─── QUOTED TEXT

Robert McVitty, a dairy farmer with numerous properties around the Manawatu pleaded guilty just prior to the start of a defended hearing. The charge related to an incident on Mr McVitty's Mangawhata Road property in June 2006. McVitty who has a prior conviction for assault was fined $1000 and ordered to pay investigation costs of $762.50 and solicitors costs of $500.
A MAF Animal Welfare Investigator followed a vehicle transporting a mature Friesian cow lying unrestrained in a sternally recumbant position across a trailer with sides only 25cm high. The investigator followed the cow and vehicle over 10kms on several country roads noting the cow's continued attempts to get up and off the trailer. The cow had its head hanging out over the right hand side of the trailer facing oncoming traffic. It became obvious to the inspector that due to illness or injury the cow could not get up.
The vehicle eventually pulled into a paddock at the Mangawhata Road property of Robert McVitty and the MAF investigator spoke with McVitty's farm workers who had transported the cow.
The investigator sought the services of a veterinarian to inspect the cow to ascertain whether the cow should have been transported in such a manner. Prior to the workers leaving the scene the MAF investigator sought to ascertain the whereabouts of the owner of the cow.
Unknown to the investigator, the owner, Robert McVitty was at his house
The first the investigator knew of McVitty's presence was being approached directly by an angry farmer with a closed, loaded, single barrelled shotgun. McVitty's silence made the investigator extremely anxious about his safety. McVitty then stormed directly past the investigator and in a deliberate and wilful act of rage shot the cow despite the investigator's protestations. Defendant McVitty then stated "well it's dead now. It's all over and you can get off my property you're trespassing". He further stated that a vet was not welcome either.
In spite of being advised of the investigator's legal right to be on the property, the defendant continued his intimidation of the investigator when the vet arrived. McVitty refused to allow the investigator to close his vehicle door when attempting to have a private briefing with the veterinarian and then purposely blocked the investigators exit with a large tractor.
In a final act of intimidation the defendant also made threats to the veterinarian, warning him that he would regret testifying against him in court.
MAF Investigations Manager, Greg Reid said this was a disturbing case.
"It is the statutory duty of my investigators to investigate animal welfare incidents and they should be able to carry out their duties without this shocking behaviour on the part of the farmer. My staff work on their own and often in isolated localities.
"This defendant brings no credit whatsoever on the farming community and I hope they denounce this cowardly and unjustified behaviour. Fortunately this type of behaviour tends to be foreign to the vast majority of farmers we have dealings with in the course of our work."

──────
─── GIVEN RECORDS

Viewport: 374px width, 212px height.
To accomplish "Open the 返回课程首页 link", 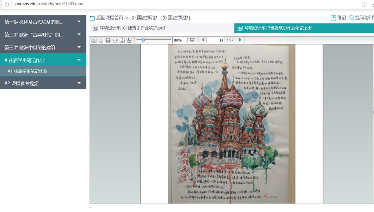I will 106,17.
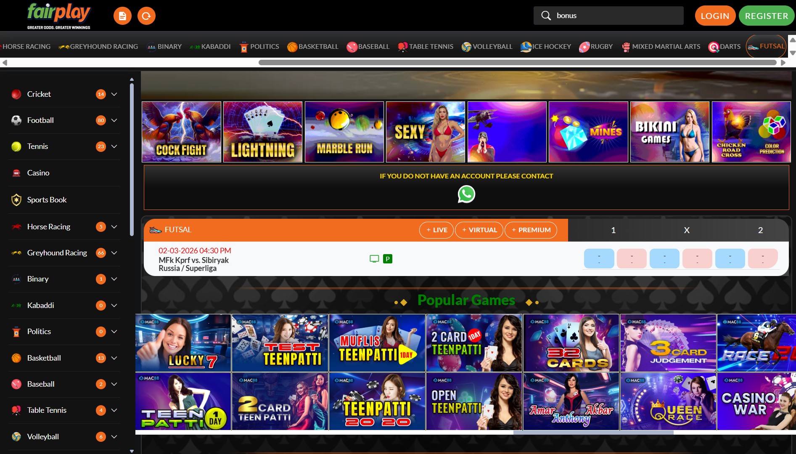Open Casino from the sidebar chip icon
Image resolution: width=796 pixels, height=454 pixels.
point(16,173)
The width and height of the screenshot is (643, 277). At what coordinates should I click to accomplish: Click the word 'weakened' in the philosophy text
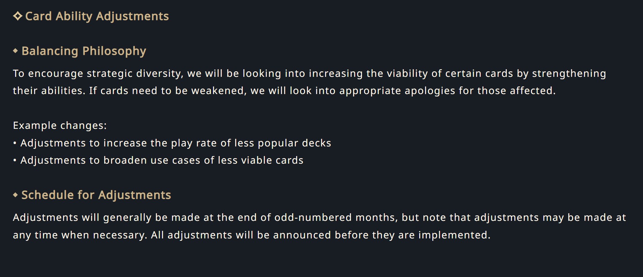pos(219,91)
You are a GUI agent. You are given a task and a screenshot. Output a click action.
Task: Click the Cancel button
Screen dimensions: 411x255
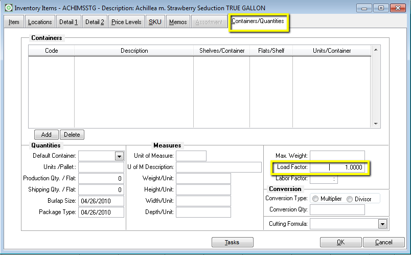pos(383,242)
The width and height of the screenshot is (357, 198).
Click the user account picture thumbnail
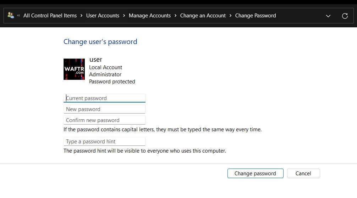coord(74,69)
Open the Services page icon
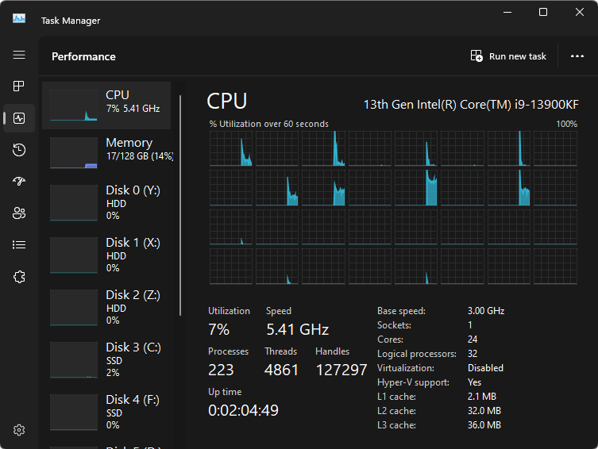The height and width of the screenshot is (449, 598). pos(19,276)
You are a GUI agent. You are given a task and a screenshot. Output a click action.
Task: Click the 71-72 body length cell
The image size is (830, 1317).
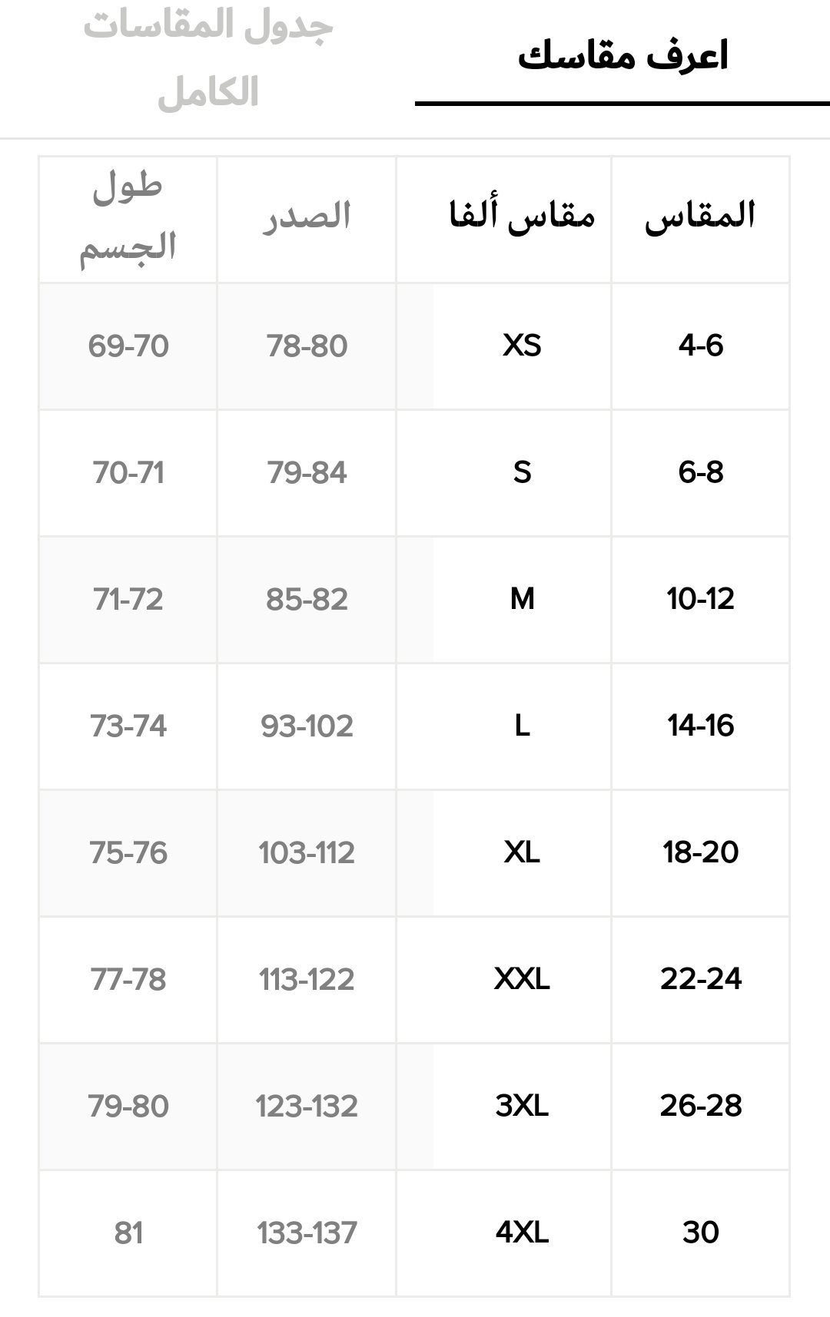pos(128,599)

──────

SET TASKS
**a.** Set down the passage of the animal welfare report starting with "Robert McVitty, a" and going on through "not get up.".
**b.** List every dollar amount given in the animal welfare report, along with what each one was for.

RESPONSES TO THE EXERCISE
**a.**
Robert McVitty, a dairy farmer with numerous properties around the Manawatu pleaded guilty just prior to the start of a defended hearing. The charge related to an incident on Mr McVitty's Mangawhata Road property in June 2006. McVitty who has a prior conviction for assault was fined $1000 and ordered to pay investigation costs of $762.50 and solicitors costs of $500.
A MAF Animal Welfare Investigator followed a vehicle transporting a mature Friesian cow lying unrestrained in a sternally recumbant position across a trailer with sides only 25cm high. The investigator followed the cow and vehicle over 10kms on several country roads noting the cow's continued attempts to get up and off the trailer. The cow had its head hanging out over the right hand side of the trailer facing oncoming traffic. It became obvious to the inspector that due to illness or injury the cow could not get up.

**b.**
- $1000: fine
- $762.50: investigation costs
- $500: solicitors costs